Directive
Return each of the following records word for word, with nothing added or left out.

Entries
— start —

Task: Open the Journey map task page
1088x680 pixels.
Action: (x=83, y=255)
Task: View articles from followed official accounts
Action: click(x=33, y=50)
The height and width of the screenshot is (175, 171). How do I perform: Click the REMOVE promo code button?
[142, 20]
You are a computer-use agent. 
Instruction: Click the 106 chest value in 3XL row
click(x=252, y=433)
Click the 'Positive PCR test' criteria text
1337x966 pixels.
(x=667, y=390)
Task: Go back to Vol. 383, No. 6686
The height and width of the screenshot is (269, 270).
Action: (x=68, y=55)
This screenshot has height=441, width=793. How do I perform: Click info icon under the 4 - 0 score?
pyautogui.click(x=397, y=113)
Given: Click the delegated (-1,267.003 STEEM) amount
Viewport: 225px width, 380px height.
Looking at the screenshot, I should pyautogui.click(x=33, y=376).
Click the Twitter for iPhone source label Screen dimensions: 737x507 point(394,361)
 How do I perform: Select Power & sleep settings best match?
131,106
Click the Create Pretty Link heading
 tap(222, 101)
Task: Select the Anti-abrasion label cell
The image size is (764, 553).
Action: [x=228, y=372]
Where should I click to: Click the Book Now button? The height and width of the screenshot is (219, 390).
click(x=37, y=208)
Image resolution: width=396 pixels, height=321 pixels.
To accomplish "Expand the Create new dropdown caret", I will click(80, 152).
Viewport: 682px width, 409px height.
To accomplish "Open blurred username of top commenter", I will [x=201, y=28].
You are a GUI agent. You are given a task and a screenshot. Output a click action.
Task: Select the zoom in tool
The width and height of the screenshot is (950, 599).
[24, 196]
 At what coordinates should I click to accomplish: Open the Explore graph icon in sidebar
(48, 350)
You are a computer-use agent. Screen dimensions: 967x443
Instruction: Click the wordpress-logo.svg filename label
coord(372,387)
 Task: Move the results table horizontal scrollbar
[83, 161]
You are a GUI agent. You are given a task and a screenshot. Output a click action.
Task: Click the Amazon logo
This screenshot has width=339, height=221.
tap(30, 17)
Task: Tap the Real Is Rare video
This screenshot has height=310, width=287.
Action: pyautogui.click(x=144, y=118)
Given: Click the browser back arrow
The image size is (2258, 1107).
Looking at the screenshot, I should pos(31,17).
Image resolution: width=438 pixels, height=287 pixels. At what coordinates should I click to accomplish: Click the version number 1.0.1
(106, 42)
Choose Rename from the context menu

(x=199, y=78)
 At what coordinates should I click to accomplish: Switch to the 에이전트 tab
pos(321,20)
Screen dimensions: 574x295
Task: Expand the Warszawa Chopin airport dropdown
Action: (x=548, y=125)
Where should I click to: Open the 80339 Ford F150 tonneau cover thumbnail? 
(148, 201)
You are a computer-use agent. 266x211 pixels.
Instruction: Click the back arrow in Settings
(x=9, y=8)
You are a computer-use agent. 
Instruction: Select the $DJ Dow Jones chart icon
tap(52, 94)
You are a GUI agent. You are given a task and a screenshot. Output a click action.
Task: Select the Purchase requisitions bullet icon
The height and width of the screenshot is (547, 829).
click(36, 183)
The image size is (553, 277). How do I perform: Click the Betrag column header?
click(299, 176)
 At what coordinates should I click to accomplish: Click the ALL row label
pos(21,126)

— end —

The reply
Task: Open the Journey map task page
1088x680 pixels.
Action: (x=83, y=255)
Task: View articles from followed official accounts
Action: click(x=33, y=50)
The height and width of the screenshot is (175, 171). How do I perform: Click the REMOVE promo code button?
[142, 20]
You are a computer-use agent. 
Instruction: Click the 106 chest value in 3XL row
click(x=252, y=433)
Click the 'Positive PCR test' criteria text
1337x966 pixels.
(x=667, y=390)
Task: Go back to Vol. 383, No. 6686
The height and width of the screenshot is (269, 270).
Action: (x=68, y=55)
This screenshot has height=441, width=793. How do I perform: Click info icon under the 4 - 0 score?
pyautogui.click(x=397, y=113)
Given: Click the delegated (-1,267.003 STEEM) amount
Viewport: 225px width, 380px height.
Looking at the screenshot, I should pyautogui.click(x=33, y=376).
Click the Twitter for iPhone source label Screen dimensions: 737x507 point(394,361)
 How do I perform: Select Power & sleep settings best match?
131,106
Click the Create Pretty Link heading
 tap(222, 101)
Task: Select the Anti-abrasion label cell
The image size is (764, 553).
Action: [x=228, y=372]
Where should I click to: Click the Book Now button? The height and width of the screenshot is (219, 390).
click(x=37, y=208)
Image resolution: width=396 pixels, height=321 pixels.
To accomplish "Expand the Create new dropdown caret", I will click(80, 152).
Viewport: 682px width, 409px height.
To accomplish "Open blurred username of top commenter", I will [x=201, y=28].
You are a GUI agent. You are given a task and a screenshot. Output a click action.
Task: Select the zoom in tool
The width and height of the screenshot is (950, 599).
[24, 196]
 At what coordinates should I click to accomplish: Open the Explore graph icon in sidebar
(48, 350)
You are a computer-use agent. Screen dimensions: 967x443
Instruction: Click the wordpress-logo.svg filename label
coord(372,387)
 Task: Move the results table horizontal scrollbar
[83, 161]
You are a GUI agent. You are given a task and a screenshot. Output a click action.
Task: Click the Amazon logo
This screenshot has width=339, height=221.
tap(30, 17)
Task: Tap the Real Is Rare video
This screenshot has height=310, width=287.
Action: pyautogui.click(x=144, y=118)
Given: Click the browser back arrow
The image size is (2258, 1107).
Looking at the screenshot, I should pos(31,17).
Image resolution: width=438 pixels, height=287 pixels. At what coordinates should I click to accomplish: Click the version number 1.0.1
(106, 42)
Choose Rename from the context menu

(x=199, y=78)
 At what coordinates should I click to accomplish: Switch to the 에이전트 tab
pos(321,20)
Screen dimensions: 574x295
Task: Expand the Warszawa Chopin airport dropdown
Action: (x=548, y=125)
Where should I click to: Open the 80339 Ford F150 tonneau cover thumbnail? 
(148, 201)
You are a computer-use agent. 266x211 pixels.
Instruction: Click the back arrow in Settings
(x=9, y=8)
You are a computer-use agent. 
Instruction: Select the $DJ Dow Jones chart icon
tap(52, 94)
You are a GUI agent. You are given a task and a screenshot. Output a click action.
Task: Select the Purchase requisitions bullet icon
The height and width of the screenshot is (547, 829).
click(36, 183)
The image size is (553, 277). How do I perform: Click the Betrag column header?
click(299, 176)
 At what coordinates should I click to accomplish: Click the ALL row label
pos(21,126)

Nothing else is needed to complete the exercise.